A series of unrelated intermittent notes established the mood of the
first piece, a seventy-minute tour de force that had the audience
whirling through an array of sonic climaxes and crescendos. As if
lacking sufficient feathers for flight, Taylor repeatedly captivated
the assemblage with adventitious leaps into new territory on the keys.
Between long stanzas of the piano-generated message he stood to recite.
Seating himself again, emitting perpetual huffs and grunts, he seemed
a madman rising to the zenith of this almost entirely improvised set.
Toward the close he played a bastard waltz, relying heavily on the
bass side yet augmented with delicate accents in the treble. Bellows
and whispers of ONE-TWO-(three-te-tee) ONE! TWO-(three) and the mood
reversed. Ponderous single notes immediately collided with angered
sweeping arpeggios, the roots of the music in and of its own unfoldings.
An abrupt block of sound that could just as easily have been sounded
by a sledgehammer ended the set and Taylor signaled the intermission
with a slight perfunctory bow.
Taylor returned to the stage rejuvenated and reflective. I wondered
where he held his energy. Again he read using otherworldly metaphors
and symbolism that would echo through his second, more extensive set
at the bench. It was transcendent in that his dance and spoken phrases
would act as hints, involuntarily accessed as pictures that paralleled
the music. "Transfigured, as a sphere surrounded by an axis…" The
second set was more melodious with nods to modal structures, but incorporating
unique scaleology and bits of blues. His playing was unrestrained,
fluid and light-hearted. The hands conspired at the middle keys. Foreign
chords became the duty of the right while the left took the role of
estranged partisan. Transfigured, as he suggested.
As in the first set, Taylor rose periodically to dance and pacify
us with sotto voce recitations, making the connection between word
and music both latent and omnipresent. When he resumed his place at
the piano he was on fire, his restless theatrics exuberant and captivating.
Interconnected atonal themes revealed themselves as our brains conjured
his previous utterances.
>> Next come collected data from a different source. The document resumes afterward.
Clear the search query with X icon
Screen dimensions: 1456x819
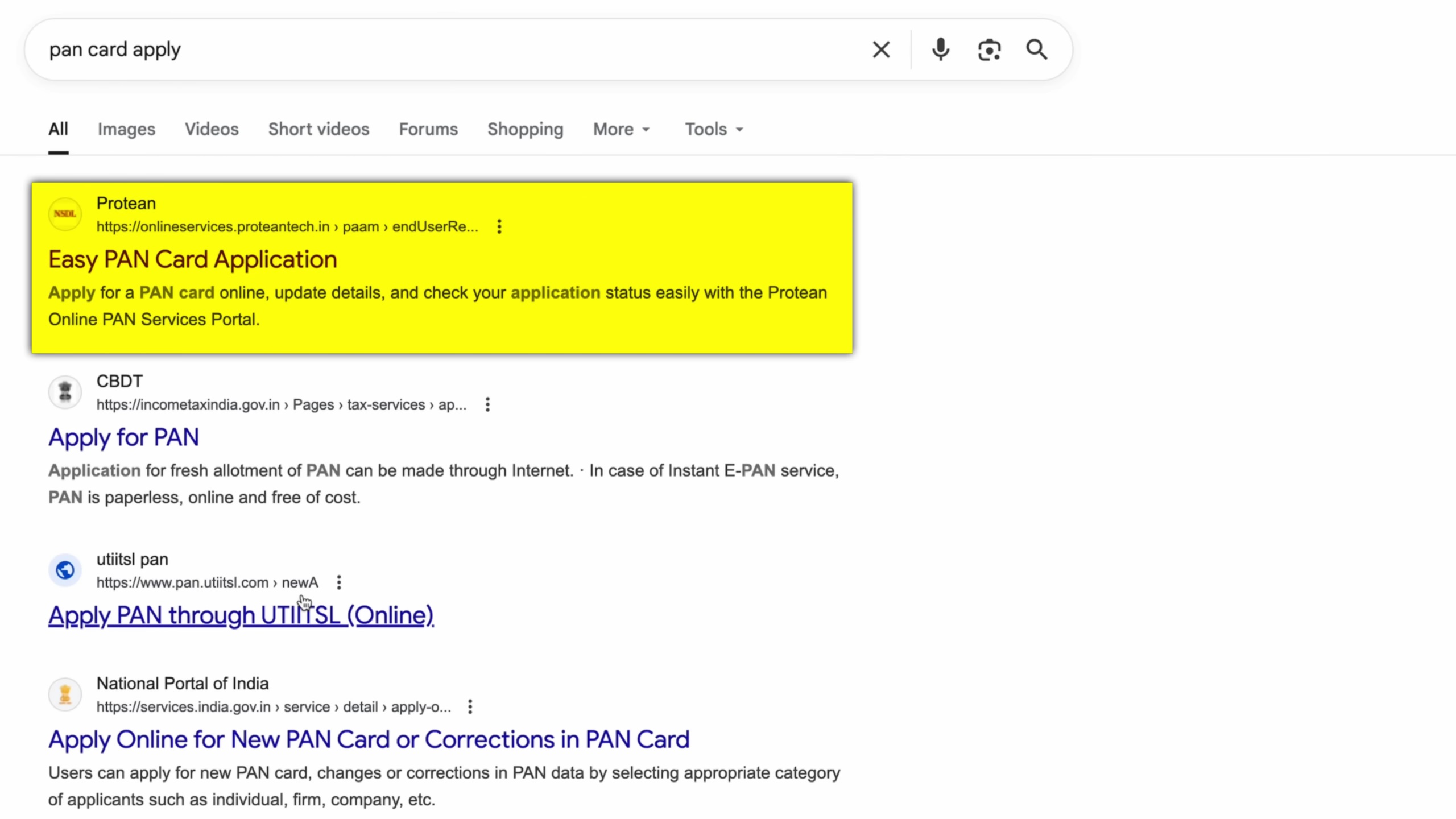tap(881, 50)
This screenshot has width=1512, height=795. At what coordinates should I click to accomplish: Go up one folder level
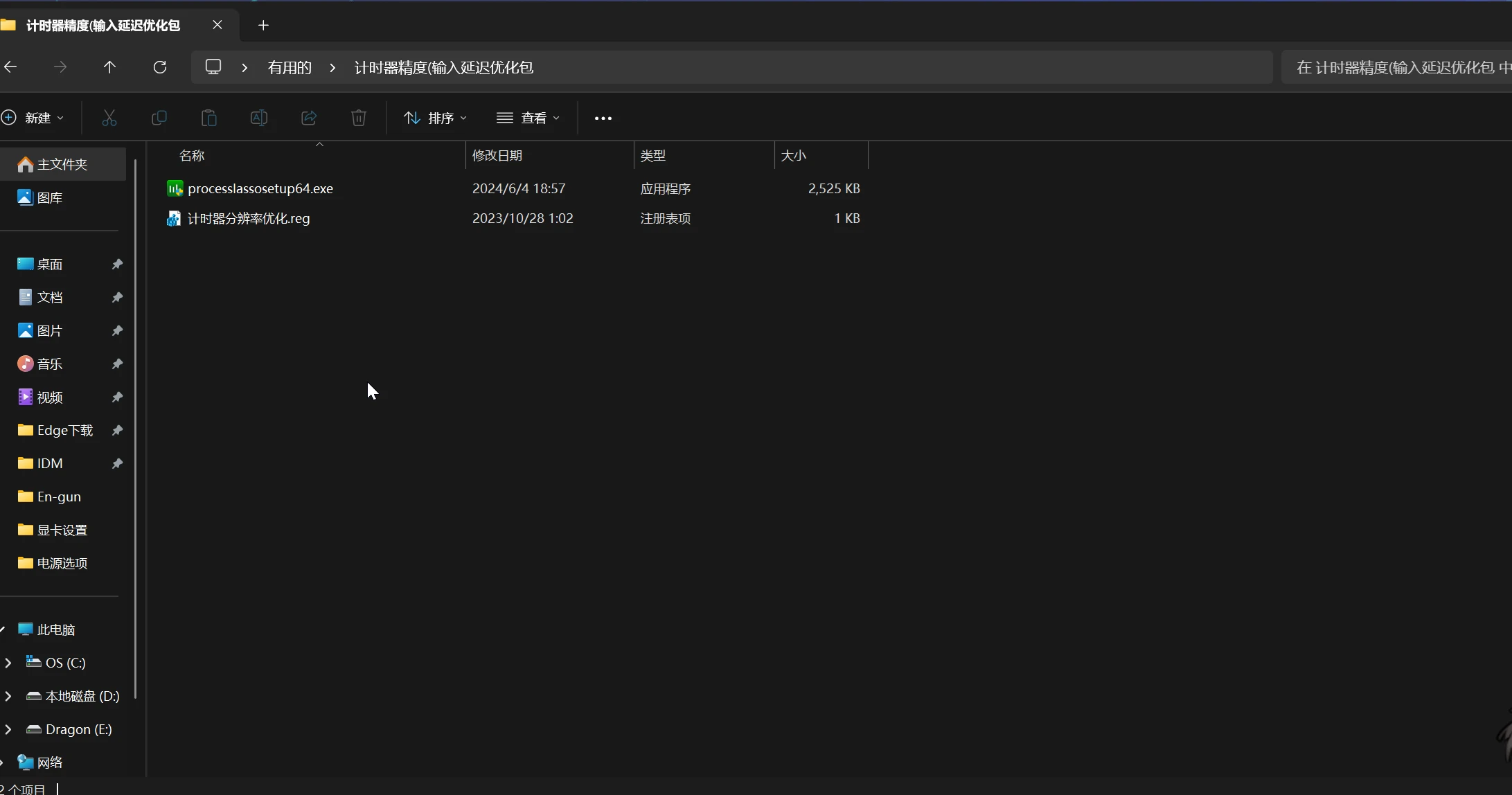(x=109, y=67)
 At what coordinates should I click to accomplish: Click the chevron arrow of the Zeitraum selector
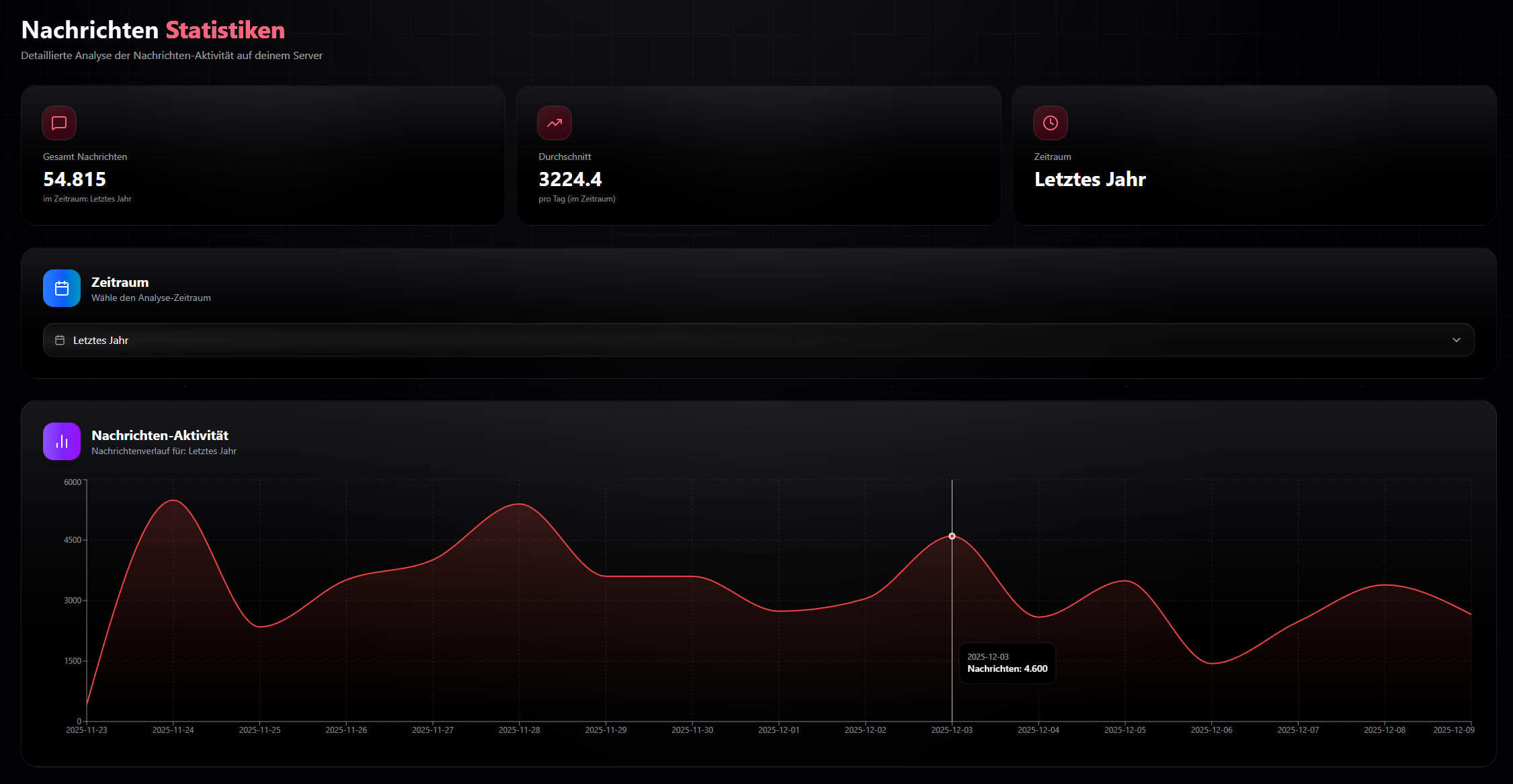[x=1457, y=340]
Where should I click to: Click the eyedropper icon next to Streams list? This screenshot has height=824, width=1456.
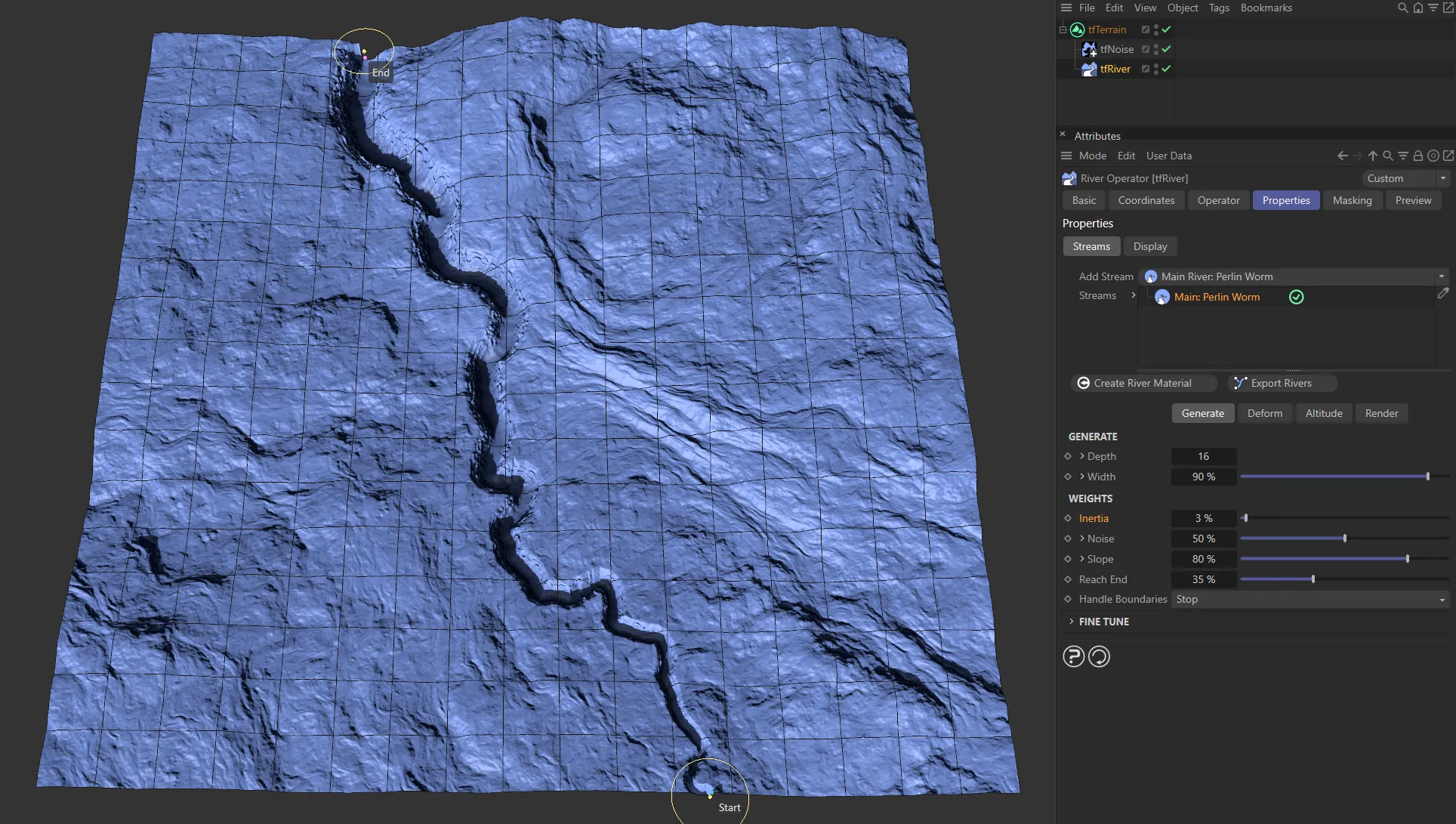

Seizing on the mesmeric nature of the music
he became restrained and the energy that had been buzzing throughout
the venue subsided. But quickly enough an effortless string of staccato
notes in the middle and high registers erupted. Connected by slight
pauses and tempoless emphatics these notes ran a circular pattern
and then glided into silence. A series of triplets emerged from all
available octaves and the set ended with a solitary, low resonant
bass note.
After five (!) encores of various lengths, the last of which was a
single riff, Taylor left the stage. The audience applauded the music,
applauded the experience, and applauded the Bosendorfer left quietly
alone on the slightly dimmed stage. My mind attempted to reconfigure
from a confused bliss, as if I had been dreaming in Portuguese, not
previously knowing the language. The performance had been almost completely
devoid of tonality or a maintained tempo, yet the music was more satiable
than "Bolero". It defied theory, became theory. Nearly three hours
had slipped away, dominated by talent, spoken word and ninety-six
keys. It was an entire education in metaphysics.